I wonder how many women before me have sat where I am and waited, wondered.  Is it REALLY cancer? Do I REALLY want to know if it is? What if it is? What then? Were they as scared as I am as they waited? Did they play out the million different versions of a future they may not have? Did they play the same head games with themselves? Did they hope that when it all played out they would look a little silly for assuming the worst, because that option is so much better than the alternative? Did they wonder how they were going to afford the simple act of being diagnosed, let alone the treatments? What will I have to sell? What will I have to borrow? What will I have to DO?

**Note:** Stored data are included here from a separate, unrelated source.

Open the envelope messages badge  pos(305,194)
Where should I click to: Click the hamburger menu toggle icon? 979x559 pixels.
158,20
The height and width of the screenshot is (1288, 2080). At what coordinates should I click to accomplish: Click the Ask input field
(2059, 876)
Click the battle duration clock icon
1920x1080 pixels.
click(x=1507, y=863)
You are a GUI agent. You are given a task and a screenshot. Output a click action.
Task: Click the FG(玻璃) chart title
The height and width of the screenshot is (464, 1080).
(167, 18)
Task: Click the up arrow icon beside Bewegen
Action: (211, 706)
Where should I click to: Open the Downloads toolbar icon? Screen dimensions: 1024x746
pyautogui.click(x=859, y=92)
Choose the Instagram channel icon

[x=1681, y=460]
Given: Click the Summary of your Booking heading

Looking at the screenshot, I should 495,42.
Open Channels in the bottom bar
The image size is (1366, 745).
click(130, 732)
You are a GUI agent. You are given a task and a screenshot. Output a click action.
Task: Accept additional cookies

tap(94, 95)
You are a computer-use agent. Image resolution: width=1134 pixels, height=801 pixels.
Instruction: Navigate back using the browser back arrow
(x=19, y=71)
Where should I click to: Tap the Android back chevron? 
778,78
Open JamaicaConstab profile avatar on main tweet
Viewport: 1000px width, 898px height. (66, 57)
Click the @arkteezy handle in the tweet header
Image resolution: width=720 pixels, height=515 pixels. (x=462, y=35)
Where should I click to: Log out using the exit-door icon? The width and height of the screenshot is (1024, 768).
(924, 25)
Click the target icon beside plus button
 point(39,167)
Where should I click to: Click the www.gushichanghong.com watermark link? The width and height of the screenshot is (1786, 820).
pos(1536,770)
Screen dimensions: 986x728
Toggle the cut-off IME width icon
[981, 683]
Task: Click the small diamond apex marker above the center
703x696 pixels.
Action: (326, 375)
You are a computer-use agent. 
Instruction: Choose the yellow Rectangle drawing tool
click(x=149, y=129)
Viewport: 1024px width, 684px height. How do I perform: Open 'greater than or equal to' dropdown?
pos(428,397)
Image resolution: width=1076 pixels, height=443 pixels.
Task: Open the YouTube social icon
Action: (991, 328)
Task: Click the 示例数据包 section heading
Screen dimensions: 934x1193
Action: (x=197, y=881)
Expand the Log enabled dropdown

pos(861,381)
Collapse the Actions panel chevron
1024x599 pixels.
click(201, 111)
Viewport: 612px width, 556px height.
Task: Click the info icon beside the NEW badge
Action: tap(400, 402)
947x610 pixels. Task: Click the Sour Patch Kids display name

I don’t know what September 23 will bring for me and my family. Maybe a chance to celebrate, maybe something far less happy. I’ll let you all know how things turn out, but I don’t know that I will write much more about this issue, unless it is share the successes or failures. I do know that, in the meantime, I am taking the time to focus on me. I am looking very closely at every aspect of my life and my health in a way that I never have before. I am concentrating on the things that really matter. My husband. My children. My grandbabies. My family. My friends. I am finally understanding things in a way that I never knew I didn’t understand in the first place. This life is short. Take every opportunity to tell people how much you love them. Let go of the little things that don’t really matter. Hang on to the little things that matter more than anything. Accomplish something every single day, even if it is only something small. Make someone’s life a little bit better every chance you get. Smile. Be strong. Hold on to hope. Offer hope to others. Be a friend. Let others be a friend to you. Live authentically and stand for something. Make sure that, if today is your last day on Earth, you left behind a piece of yourself that will bring someone comfort, joy, hope and a smile when you are gone. And, should things go as hoped, make sure you have surrounded yourself with people who will sit around the campfire with you, laughing at the close call while doing shots of tequila.